Feeding chromium to animals during periods of high stress has been extensively researched in other species and has shown promising positive results to the point where it is now normal to supplement chromium in cattle feedlots. To answer the question in the introduction, should we even consider using chromium supplementation in sheep nutrition? When the animals are stressed, the short and sweet answer is, YES!

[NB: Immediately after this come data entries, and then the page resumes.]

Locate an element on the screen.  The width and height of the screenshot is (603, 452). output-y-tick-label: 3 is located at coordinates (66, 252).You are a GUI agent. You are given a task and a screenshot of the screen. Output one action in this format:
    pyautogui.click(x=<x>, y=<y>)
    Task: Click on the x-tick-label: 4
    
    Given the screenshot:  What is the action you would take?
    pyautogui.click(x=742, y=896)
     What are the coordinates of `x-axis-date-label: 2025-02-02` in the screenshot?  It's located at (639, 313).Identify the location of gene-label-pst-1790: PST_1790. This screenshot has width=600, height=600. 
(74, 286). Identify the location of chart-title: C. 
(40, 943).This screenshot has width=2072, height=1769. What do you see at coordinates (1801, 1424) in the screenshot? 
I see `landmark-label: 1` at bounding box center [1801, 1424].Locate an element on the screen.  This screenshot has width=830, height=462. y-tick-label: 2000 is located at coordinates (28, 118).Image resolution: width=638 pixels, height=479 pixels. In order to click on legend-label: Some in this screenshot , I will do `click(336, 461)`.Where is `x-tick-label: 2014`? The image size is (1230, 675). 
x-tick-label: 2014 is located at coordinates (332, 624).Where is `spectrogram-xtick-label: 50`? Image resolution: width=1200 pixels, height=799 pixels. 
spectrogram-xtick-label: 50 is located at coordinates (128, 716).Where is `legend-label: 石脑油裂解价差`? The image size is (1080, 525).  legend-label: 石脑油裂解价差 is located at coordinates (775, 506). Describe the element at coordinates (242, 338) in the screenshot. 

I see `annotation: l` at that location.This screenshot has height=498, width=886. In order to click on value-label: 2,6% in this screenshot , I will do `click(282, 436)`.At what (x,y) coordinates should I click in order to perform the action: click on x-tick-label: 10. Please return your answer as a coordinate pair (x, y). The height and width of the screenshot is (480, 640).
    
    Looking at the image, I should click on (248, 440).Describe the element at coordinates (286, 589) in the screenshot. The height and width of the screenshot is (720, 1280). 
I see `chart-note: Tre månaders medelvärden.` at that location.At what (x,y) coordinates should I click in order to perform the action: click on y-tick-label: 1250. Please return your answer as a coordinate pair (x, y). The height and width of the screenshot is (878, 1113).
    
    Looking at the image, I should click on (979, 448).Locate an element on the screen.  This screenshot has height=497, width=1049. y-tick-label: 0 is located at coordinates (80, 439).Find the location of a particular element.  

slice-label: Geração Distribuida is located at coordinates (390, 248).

- Ghorbani, A., Sadri, H., Alizadeh, A.R., Bruchmaier, R.M., 2012. Performance and metabolic responses of Holstein calves to supplemental chromium in colostrum and milk. J. Dairy Sci. 95:5760–5769.
- Mertz, W., 1993. Chromium in human nutrition: a review. J. Nutr. 123(4):626–633.
- Mousaie, A., Valizadeh, R., Ali Naserian, A., Heidarpour, M., Mehrjerdi, H.K., 2014. Impacts of Feeding Selenium-Methionine and Chromium-Methionine on Performance, Serum Components, Antioxidant status, and Physiological Responses to Transport Tress of Baluchi Ewe Lambs. Biol. Trace. Elem. Res. 162:113–123.
- Mowat, D.N., 1997. Supplemental Organic Chromium for Beef and Dairy Cattle.
- Schwarz K. and Mertz, Z. 1959. Chromium (III) and glucose tolerance factor. Arch. Biochem. Biophysics 85:292–295.
- Spears, J.W., Whisnant, C.S., Huntington, G.B., Lloyd, K.E., Fry, R.S., Krafka, K., Lamptey, A., Hyda, J., 2012. Chromium propionate enhances insulin sensitivity in growing cattle. J. Dairy Sci. 95:2037–2045.